## Migration to AWS

The idea of this notebook is using torchtext on a manner that is compatible the migration to AWS. The following approach aims to 
avoid having to rely on the installation of torchtex, and actualizations of spicy on the network. 

In [1]:

%matplotlib inline
import numpy as np 
import pandas as pd 
import torch
import torchtext
from torchtext import data
import spacy
import os
import re

spacy.load('en')
_stopwords = spacy.lang.en.stop_words.STOP_WORDS

os.environ['OMP_NUM_THREADS'] = '4'


SEED = 1234

torch.manual_seed(SEED)
torch.backends.cudnn.deterministic = True


TEXT = data.Field(lower=True,include_lengths=False,tokenize='spacy')

LABEL = data.Field(sequential=False, 
                         use_vocab=False, 
                         pad_token=None, 
                            unk_token=None, dtype = torch.float)

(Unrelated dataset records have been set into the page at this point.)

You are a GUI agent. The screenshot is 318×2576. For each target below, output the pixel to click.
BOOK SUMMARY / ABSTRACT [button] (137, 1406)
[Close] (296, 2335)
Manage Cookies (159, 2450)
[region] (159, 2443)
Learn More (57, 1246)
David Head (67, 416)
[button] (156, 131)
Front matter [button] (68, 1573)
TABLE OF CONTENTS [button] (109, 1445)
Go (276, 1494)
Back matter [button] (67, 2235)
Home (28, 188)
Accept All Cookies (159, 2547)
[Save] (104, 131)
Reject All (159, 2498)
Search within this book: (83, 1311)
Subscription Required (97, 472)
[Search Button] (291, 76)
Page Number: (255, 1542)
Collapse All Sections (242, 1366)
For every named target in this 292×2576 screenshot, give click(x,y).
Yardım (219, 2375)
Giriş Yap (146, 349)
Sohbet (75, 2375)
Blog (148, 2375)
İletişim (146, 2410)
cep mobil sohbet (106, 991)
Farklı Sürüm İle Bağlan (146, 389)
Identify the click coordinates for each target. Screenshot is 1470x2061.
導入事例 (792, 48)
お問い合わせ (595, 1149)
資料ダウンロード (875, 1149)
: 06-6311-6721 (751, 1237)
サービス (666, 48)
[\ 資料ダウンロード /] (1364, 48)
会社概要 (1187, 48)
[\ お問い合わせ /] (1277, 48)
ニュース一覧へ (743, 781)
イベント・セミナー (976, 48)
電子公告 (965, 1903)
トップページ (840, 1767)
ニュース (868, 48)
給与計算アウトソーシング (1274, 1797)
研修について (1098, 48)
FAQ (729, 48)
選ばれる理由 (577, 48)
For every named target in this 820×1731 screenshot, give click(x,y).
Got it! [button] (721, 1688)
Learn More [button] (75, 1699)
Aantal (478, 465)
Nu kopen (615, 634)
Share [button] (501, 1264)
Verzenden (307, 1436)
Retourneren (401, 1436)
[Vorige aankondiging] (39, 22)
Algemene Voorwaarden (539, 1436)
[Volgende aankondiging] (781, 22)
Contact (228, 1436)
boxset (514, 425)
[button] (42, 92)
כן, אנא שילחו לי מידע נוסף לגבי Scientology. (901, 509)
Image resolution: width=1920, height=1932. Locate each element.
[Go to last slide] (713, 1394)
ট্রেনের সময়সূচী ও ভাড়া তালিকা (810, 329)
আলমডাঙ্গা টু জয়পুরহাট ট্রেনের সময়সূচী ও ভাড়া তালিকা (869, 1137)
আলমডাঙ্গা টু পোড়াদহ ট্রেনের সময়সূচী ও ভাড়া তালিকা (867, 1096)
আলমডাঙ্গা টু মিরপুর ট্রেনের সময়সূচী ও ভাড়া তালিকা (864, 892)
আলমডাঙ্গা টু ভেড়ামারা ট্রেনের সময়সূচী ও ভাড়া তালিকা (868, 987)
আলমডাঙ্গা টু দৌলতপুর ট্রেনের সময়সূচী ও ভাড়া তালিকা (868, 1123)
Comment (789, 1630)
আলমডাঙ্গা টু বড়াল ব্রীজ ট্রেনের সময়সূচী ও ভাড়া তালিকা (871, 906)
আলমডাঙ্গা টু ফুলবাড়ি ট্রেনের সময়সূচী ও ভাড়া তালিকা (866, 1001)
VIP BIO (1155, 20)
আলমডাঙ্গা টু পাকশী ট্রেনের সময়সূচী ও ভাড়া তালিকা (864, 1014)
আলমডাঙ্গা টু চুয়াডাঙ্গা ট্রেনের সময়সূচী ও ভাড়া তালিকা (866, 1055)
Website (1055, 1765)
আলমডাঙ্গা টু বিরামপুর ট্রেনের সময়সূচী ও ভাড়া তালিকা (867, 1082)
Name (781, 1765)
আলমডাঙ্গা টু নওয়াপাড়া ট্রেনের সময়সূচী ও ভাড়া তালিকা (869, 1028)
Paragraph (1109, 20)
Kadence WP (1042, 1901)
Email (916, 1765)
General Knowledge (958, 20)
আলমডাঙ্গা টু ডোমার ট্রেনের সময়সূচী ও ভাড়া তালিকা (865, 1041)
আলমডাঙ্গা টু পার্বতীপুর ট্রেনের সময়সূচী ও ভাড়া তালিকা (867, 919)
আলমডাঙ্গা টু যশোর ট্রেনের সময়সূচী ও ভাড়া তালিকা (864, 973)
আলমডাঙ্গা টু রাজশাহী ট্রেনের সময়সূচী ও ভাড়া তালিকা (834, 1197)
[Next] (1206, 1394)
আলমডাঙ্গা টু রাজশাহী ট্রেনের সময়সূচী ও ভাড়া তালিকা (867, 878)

dataFields = {"comment_text": ("comment_text", TEXT), 
              'toxic': ("toxic", LABEL), 
              'severe_toxic': ("severe_toxic", LABEL),
              'threat': ("threat", LABEL), 
              'obscene': ("obscene", LABEL),
              'insult': ("insult", LABEL), 
              'identity_hate': ("identity_hate", LABEL)}

dataset= data.TabularDataset(path='./data/train.json', 
                                            format='json',
                                            fields=dataFields, 
                                            skip_header=True)

In [2]:
import random
SEED = 3
#train, unimportant = dataset.split(split_ratio=0.5,random_state = random.seed(SEED)) 

train_data, val_data = dataset.split(split_ratio=0.9,random_state = random.seed(SEED))

In [3]:
MAX_VOCAB_SIZE = 20_000

TEXT.build_vocab(train_data, 
                 max_size = MAX_VOCAB_SIZE, 
                 vectors = "glove.6B.100d", 
                 unk_init = torch.Tensor.normal_)

In [14]:
import pickle

pickle.dump(TEXT, open('./custom_embeddings/train_data_field', 'wb'))

In [5]:
TEXT.vocab

<torchtext.vocab.Vocab at 0x14d3b5e10>

In [6]:
BATCH_SIZE = 256

device = torch.device('cuda' if torch.cuda.is_available() else 'cpu')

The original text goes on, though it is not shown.